**Aim**: Copy every line of the entries below, requests included, and shift each coordinate in the answers by adding 35 to both numbers. Leave the pictures out of your answer.
______________________________
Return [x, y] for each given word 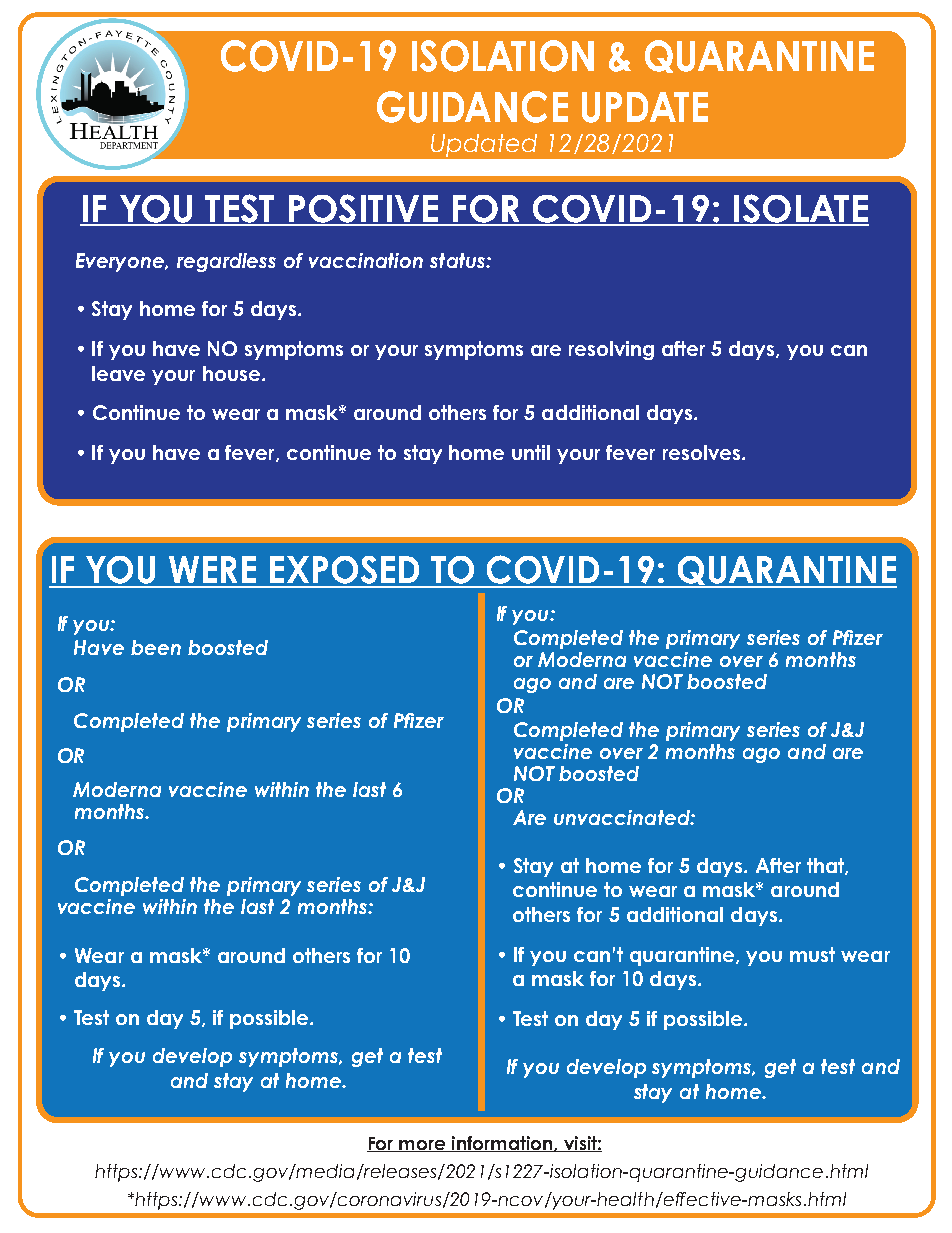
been [156, 647]
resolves [701, 452]
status [458, 260]
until [531, 452]
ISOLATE [800, 209]
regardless [226, 262]
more [422, 1146]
______________________________
**Response for this exercise**:
Return [x, y] for each given word 
been [191, 682]
resolves [736, 487]
status [493, 295]
until [566, 487]
ISOLATE [835, 244]
regardless [261, 297]
more [457, 1181]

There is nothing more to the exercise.